* begin Record excerpts *

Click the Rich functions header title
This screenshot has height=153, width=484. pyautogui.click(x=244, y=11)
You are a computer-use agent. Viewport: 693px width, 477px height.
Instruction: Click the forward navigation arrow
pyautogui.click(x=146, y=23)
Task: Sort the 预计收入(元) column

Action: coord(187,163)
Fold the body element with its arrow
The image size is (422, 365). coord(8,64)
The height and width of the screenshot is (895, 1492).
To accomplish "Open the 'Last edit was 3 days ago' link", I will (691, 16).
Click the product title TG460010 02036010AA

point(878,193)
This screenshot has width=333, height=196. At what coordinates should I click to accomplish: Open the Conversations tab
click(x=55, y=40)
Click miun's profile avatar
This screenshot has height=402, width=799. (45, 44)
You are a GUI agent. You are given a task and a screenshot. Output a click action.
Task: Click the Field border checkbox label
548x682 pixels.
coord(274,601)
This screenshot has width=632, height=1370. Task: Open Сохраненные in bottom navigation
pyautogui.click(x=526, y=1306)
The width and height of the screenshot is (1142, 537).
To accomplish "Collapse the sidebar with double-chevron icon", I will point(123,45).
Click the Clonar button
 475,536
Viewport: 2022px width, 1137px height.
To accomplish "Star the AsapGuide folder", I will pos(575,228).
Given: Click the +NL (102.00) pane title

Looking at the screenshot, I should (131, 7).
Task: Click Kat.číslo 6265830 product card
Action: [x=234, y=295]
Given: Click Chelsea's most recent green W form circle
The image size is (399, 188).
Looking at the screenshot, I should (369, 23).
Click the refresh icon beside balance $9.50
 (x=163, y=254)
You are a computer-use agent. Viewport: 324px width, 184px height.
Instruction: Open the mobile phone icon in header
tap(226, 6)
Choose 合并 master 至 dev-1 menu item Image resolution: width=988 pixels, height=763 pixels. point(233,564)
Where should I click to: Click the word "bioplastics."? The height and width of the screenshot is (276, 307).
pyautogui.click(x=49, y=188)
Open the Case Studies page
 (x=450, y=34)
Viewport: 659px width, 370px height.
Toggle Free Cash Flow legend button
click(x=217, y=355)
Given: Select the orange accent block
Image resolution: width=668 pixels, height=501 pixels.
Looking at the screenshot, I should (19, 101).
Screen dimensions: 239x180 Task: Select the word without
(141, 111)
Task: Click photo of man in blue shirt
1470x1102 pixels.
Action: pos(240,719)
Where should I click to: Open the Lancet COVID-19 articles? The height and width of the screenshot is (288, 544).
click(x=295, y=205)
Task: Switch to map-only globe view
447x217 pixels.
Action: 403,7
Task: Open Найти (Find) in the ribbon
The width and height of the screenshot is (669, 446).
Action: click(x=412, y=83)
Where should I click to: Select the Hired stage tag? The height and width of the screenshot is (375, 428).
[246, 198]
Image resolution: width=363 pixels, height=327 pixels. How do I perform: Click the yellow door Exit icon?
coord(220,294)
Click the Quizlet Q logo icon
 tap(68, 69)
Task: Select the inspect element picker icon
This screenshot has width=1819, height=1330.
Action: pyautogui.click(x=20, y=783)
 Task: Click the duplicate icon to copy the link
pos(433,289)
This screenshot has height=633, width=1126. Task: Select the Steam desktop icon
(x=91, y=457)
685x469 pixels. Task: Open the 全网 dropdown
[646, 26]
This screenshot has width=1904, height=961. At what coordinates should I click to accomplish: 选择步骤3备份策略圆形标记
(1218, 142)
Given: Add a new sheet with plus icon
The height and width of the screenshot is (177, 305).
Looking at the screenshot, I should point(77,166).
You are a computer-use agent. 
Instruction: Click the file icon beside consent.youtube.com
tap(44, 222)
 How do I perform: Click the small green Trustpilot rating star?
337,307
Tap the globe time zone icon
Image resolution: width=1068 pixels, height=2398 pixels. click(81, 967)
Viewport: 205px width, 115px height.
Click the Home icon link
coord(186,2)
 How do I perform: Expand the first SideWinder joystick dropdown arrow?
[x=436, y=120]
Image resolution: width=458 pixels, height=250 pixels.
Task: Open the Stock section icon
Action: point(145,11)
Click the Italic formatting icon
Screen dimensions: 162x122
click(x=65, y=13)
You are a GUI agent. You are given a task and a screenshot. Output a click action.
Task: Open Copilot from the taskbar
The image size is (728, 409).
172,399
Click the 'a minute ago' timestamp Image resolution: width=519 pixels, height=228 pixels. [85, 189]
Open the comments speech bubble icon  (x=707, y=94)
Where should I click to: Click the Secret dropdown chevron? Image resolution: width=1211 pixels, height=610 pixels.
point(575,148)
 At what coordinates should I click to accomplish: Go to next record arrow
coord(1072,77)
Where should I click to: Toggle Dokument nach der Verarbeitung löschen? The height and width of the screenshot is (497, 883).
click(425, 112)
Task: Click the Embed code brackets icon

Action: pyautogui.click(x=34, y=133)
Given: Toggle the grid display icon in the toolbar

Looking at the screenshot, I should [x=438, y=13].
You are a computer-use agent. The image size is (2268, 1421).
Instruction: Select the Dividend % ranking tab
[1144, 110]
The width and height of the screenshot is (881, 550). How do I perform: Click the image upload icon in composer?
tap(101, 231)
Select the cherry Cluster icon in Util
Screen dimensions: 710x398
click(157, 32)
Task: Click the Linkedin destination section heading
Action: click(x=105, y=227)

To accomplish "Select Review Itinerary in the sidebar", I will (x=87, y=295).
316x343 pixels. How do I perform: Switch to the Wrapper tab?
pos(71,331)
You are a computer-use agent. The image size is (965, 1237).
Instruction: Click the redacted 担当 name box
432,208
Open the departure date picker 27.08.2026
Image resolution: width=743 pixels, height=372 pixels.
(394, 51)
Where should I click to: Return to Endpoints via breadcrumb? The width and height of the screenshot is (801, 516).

* end Record excerpts *

» Work to do: Recast each line of the listing above as one string in a JSON list, skipping blank lines.

» Output for this exercise:
[
  "Click the Rich functions header title",
  "This screenshot has height=153, width=484. pyautogui.click(x=244, y=11)",
  "You are a computer-use agent. Viewport: 693px width, 477px height.",
  "Instruction: Click the forward navigation arrow",
  "pyautogui.click(x=146, y=23)",
  "Task: Sort the 预计收入(元) column",
  "Action: coord(187,163)",
  "Fold the body element with its arrow",
  "The image size is (422, 365). coord(8,64)",
  "The height and width of the screenshot is (895, 1492).",
  "To accomplish \"Open the 'Last edit was 3 days ago' link\", I will (691, 16).",
  "Click the product title TG460010 02036010AA",
  "point(878,193)",
  "This screenshot has width=333, height=196. At what coordinates should I click to accomplish: Open the Conversations tab",
  "click(x=55, y=40)",
  "Click miun's profile avatar",
  "This screenshot has height=402, width=799. (45, 44)",
  "You are a GUI agent. You are given a task and a screenshot. Output a click action.",
  "Task: Click the Field border checkbox label",
  "548x682 pixels.",
  "coord(274,601)",
  "This screenshot has width=632, height=1370. Task: Open Сохраненные in bottom navigation",
  "pyautogui.click(x=526, y=1306)",
  "The width and height of the screenshot is (1142, 537).",
  "To accomplish \"Collapse the sidebar with double-chevron icon\", I will point(123,45).",
  "Click the Clonar button",
  " 475,536",
  "Viewport: 2022px width, 1137px height.",
  "To accomplish \"Star the AsapGuide folder\", I will pos(575,228).",
  "Given: Click the +NL (102.00) pane title",
  "Looking at the screenshot, I should (131, 7).",
  "Task: Click Kat.číslo 6265830 product card",
  "Action: [x=234, y=295]",
  "Given: Click Chelsea's most recent green W form circle",
  "The image size is (399, 188).",
  "Looking at the screenshot, I should (369, 23).",
  "Click the refresh icon beside balance $9.50",
  " (x=163, y=254)",
  "You are a computer-use agent. Viewport: 324px width, 184px height.",
  "Instruction: Open the mobile phone icon in header",
  "tap(226, 6)",
  "Choose 合并 master 至 dev-1 menu item Image resolution: width=988 pixels, height=763 pixels. point(233,564)",
  "Where should I click to: Click the word \"bioplastics.\"? The height and width of the screenshot is (276, 307).",
  "pyautogui.click(x=49, y=188)",
  "Open the Case Studies page",
  " (x=450, y=34)",
  "Viewport: 659px width, 370px height.",
  "Toggle Free Cash Flow legend button",
  "click(x=217, y=355)",
  "Given: Select the orange accent block",
  "Image resolution: width=668 pixels, height=501 pixels.",
  "Looking at the screenshot, I should (19, 101).",
  "Screen dimensions: 239x180 Task: Select the word without",
  "(141, 111)",
  "Task: Click photo of man in blue shirt",
  "1470x1102 pixels.",
  "Action: pos(240,719)",
  "Where should I click to: Open the Lancet COVID-19 articles? The height and width of the screenshot is (288, 544).",
  "click(x=295, y=205)",
  "Task: Switch to map-only globe view",
  "447x217 pixels.",
  "Action: 403,7",
  "Task: Open Найти (Find) in the ribbon",
  "The width and height of the screenshot is (669, 446).",
  "Action: click(x=412, y=83)",
  "Where should I click to: Select the Hired stage tag? The height and width of the screenshot is (375, 428).",
  "[246, 198]",
  "Image resolution: width=363 pixels, height=327 pixels. How do I perform: Click the yellow door Exit icon?",
  "coord(220,294)",
  "Click the Quizlet Q logo icon",
  " tap(68, 69)",
  "Task: Select the inspect element picker icon",
  "This screenshot has width=1819, height=1330.",
  "Action: pyautogui.click(x=20, y=783)",
  " Task: Click the duplicate icon to copy the link",
  "pos(433,289)",
  "This screenshot has height=633, width=1126. Task: Select the Steam desktop icon",
  "(x=91, y=457)",
  "685x469 pixels. Task: Open the 全网 dropdown",
  "[646, 26]",
  "This screenshot has width=1904, height=961. At what coordinates should I click to accomplish: 选择步骤3备份策略圆形标记",
  "(1218, 142)",
  "Given: Add a new sheet with plus icon",
  "The height and width of the screenshot is (177, 305).",
  "Looking at the screenshot, I should point(77,166).",
  "You are a computer-use agent. ",
  "Instruction: Click the file icon beside consent.youtube.com",
  "tap(44, 222)",
  " How do I perform: Click the small green Trustpilot rating star?",
  "337,307",
  "Tap the globe time zone icon",
  "Image resolution: width=1068 pixels, height=2398 pixels. click(81, 967)",
  "Viewport: 205px width, 115px height.",
  "Click the Home icon link",
  "coord(186,2)",
  " How do I perform: Expand the first SideWinder joystick dropdown arrow?",
  "[x=436, y=120]",
  "Image resolution: width=458 pixels, height=250 pixels.",
  "Task: Open the Stock section icon",
  "Action: point(145,11)",
  "Click the Italic formatting icon",
  "Screen dimensions: 162x122",
  "click(x=65, y=13)",
  "You are a GUI agent. You are given a task and a screenshot. Output a click action.",
  "Task: Open Copilot from the taskbar",
  "The image size is (728, 409).",
  "172,399",
  "Click the 'a minute ago' timestamp Image resolution: width=519 pixels, height=228 pixels. [85, 189]",
  "Open the comments speech bubble icon  (x=707, y=94)",
  "Where should I click to: Click the Secret dropdown chevron? Image resolution: width=1211 pixels, height=610 pixels.",
  "point(575,148)",
  " At what coordinates should I click to accomplish: Go to next record arrow",
  "coord(1072,77)",
  "Where should I click to: Toggle Dokument nach der Verarbeitung löschen? The height and width of the screenshot is (497, 883).",
  "click(425, 112)",
  "Task: Click the Embed code brackets icon",
  "Action: pyautogui.click(x=34, y=133)",
  "Given: Toggle the grid display icon in the toolbar",
  "Looking at the screenshot, I should [x=438, y=13].",
  "You are a computer-use agent. The image size is (2268, 1421).",
  "Instruction: Select the Dividend % ranking tab",
  "[1144, 110]",
  "The width and height of the screenshot is (881, 550). How do I perform: Click the image upload icon in composer?",
  "tap(101, 231)",
  "Select the cherry Cluster icon in Util",
  "Screen dimensions: 710x398",
  "click(157, 32)",
  "Task: Click the Linkedin destination section heading",
  "Action: click(x=105, y=227)",
  "To accomplish \"Select Review Itinerary in the sidebar\", I will (x=87, y=295).",
  "316x343 pixels. How do I perform: Switch to the Wrapper tab?",
  "pos(71,331)",
  "You are a computer-use agent. The image size is (965, 1237).",
  "Instruction: Click the redacted 担当 name box",
  "432,208",
  "Open the departure date picker 27.08.2026",
  "Image resolution: width=743 pixels, height=372 pixels.",
  "(394, 51)",
  "Where should I click to: Return to Endpoints via breadcrumb? The width and height of the screenshot is (801, 516)."
]